A file named venv.zip is created in the current directory. It contains the Python 3.7 virtual environment packaged for Linux. To use a different Python version or include additional packages, edit setup-pyflink-virtual-env.sh before running the build.

Use a third-party Python package

How you use a third-party Python package depends on whether the package is marked with the zip_safe flag:

`zip_safe` packages: Use the package directly in a PyFlink job.
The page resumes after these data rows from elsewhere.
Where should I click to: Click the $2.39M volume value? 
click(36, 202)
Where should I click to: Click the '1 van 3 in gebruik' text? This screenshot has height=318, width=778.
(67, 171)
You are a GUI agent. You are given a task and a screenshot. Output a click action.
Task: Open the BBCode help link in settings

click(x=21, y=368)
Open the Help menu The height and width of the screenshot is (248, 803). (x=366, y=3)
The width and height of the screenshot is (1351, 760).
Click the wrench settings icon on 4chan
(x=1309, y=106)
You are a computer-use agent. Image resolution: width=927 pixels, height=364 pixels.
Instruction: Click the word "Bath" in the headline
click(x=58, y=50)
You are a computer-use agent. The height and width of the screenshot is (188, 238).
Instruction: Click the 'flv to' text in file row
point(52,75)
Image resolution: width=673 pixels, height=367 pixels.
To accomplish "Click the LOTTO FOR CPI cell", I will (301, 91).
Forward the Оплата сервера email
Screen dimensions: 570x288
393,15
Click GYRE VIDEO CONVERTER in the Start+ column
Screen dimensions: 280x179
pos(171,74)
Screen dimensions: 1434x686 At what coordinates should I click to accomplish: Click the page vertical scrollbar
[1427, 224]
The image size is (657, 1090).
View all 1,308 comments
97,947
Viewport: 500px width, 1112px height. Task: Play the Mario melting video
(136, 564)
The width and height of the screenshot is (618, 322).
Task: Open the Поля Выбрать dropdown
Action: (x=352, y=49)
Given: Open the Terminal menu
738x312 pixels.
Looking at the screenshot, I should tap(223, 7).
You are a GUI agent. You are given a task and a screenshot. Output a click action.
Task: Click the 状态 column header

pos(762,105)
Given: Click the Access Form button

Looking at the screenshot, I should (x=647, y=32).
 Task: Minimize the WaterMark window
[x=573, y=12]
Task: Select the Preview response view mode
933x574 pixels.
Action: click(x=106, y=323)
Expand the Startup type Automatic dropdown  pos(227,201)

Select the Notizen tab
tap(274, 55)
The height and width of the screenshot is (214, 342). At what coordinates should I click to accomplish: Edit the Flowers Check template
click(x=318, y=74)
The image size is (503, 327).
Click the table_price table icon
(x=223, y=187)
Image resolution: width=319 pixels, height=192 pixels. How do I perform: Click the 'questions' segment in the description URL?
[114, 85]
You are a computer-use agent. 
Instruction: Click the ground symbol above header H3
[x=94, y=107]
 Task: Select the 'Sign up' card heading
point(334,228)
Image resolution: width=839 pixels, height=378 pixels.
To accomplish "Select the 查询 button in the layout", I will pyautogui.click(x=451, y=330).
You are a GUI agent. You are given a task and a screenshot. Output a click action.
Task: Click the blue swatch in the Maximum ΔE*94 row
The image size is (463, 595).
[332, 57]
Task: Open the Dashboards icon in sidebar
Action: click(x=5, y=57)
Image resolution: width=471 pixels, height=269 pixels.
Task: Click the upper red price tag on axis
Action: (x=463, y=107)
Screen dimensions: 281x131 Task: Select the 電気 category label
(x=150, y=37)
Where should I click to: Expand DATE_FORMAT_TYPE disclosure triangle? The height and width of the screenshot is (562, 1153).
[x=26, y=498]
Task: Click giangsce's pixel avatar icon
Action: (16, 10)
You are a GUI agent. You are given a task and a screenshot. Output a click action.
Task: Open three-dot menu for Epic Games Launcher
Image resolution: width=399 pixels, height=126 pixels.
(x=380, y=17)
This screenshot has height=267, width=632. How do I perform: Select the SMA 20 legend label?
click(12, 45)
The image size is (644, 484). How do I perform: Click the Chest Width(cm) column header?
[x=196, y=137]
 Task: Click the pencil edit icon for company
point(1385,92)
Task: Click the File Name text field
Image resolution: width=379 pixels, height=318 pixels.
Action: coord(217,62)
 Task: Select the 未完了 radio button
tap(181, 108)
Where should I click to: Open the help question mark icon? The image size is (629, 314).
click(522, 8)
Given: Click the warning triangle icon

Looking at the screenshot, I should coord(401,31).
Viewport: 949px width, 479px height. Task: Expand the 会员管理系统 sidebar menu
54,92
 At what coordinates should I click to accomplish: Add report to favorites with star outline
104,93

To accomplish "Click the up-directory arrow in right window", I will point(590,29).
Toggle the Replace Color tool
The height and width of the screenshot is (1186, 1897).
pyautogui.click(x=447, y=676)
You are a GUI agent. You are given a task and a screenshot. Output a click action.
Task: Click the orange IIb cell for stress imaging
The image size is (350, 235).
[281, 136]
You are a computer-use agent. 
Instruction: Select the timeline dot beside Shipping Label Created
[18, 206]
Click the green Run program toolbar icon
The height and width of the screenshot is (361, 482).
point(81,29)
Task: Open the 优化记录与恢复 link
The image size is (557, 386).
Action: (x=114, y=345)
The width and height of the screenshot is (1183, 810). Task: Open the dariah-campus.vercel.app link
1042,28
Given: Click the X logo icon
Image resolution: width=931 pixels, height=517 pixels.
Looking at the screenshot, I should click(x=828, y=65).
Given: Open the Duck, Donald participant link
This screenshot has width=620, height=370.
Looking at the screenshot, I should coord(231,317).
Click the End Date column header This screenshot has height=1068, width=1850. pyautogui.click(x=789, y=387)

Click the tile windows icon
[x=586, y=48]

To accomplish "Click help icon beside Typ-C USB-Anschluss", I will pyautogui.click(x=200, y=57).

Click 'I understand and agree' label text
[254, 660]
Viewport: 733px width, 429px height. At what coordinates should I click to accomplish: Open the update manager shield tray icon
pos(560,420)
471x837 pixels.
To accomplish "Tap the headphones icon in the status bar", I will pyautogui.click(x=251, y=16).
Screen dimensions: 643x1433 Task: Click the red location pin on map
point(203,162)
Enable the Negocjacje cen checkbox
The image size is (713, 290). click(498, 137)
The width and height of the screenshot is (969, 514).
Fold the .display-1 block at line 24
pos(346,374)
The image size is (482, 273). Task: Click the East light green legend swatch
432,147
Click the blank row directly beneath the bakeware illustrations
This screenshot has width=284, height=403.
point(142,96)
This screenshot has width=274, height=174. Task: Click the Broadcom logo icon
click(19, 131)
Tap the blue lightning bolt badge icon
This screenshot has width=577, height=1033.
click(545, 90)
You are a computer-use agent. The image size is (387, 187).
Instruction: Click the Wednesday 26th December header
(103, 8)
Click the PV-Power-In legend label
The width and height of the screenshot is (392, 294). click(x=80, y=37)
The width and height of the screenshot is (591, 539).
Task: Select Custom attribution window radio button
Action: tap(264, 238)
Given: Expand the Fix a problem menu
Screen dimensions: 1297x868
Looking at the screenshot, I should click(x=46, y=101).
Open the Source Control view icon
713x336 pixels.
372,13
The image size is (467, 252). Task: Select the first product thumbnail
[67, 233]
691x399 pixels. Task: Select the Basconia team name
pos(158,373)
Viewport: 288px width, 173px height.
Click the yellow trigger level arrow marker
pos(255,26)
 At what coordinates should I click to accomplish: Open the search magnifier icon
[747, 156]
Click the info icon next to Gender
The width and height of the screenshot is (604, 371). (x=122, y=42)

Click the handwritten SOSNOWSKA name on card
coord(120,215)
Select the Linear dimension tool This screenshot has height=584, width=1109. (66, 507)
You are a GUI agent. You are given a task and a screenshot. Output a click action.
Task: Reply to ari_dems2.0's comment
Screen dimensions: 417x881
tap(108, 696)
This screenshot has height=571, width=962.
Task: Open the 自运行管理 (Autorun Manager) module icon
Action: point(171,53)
See Python libraries for details.
Source code packages (with a setup.py in the root directory): Compile the package first, then use it.

To compile a source code package, use one of these methods:

Compile it on a node in the Dataflow cluster.
Compile it using the quay.io/pypa/manylinux2014_x86_64 Docker image. Packages compiled with this image are compatible with most Linux operating systems.

The following steps use opencv-python-headless as an example.

Step 1: Compile the package

On your local machine, create a file named requirements.txt and list the packages to install:
```
opencv-python-headless
```
To install multiple packages, add one package per line.

Create a file named build.sh with the following content:

#!/bin/bash
set -e -x
yum install -y zip

PYBIN=/opt/python/cp37-cp37m/bin

"${PYBIN}/pip" install --target __pypackages__ -r requirements.txt --no-deps
cd __pypackages__ && zip -r deps.zip . && mv deps.zip ../ && cd ..
rm -rf __pypackages__

Run the build inside the manylinux Docker container:

docker run -it --rm -v $PWD:/build -w /build quay.io/pypa/manylinux2014_x86_64 /bin/bash build.sh

A file named deps.zip is created in the current directory. It contains the compiled package. To install additional packages, add them to requirements.txt before running the build.

Step 2: Use the package in a PyFlink job

For the full list of options and additional usage details, see Python libraries.

Use a JAR package

If your PyFlink job uses Java classes—such as a connector or a user-defined function written in Java—specify the JAR package that contains those classes. For details, see JAR dependencies.

Use a data file

If your PyFlink job needs to read a static file at runtime, such as a model file, package it as an archive file and reference it in the job. For details, see Archives.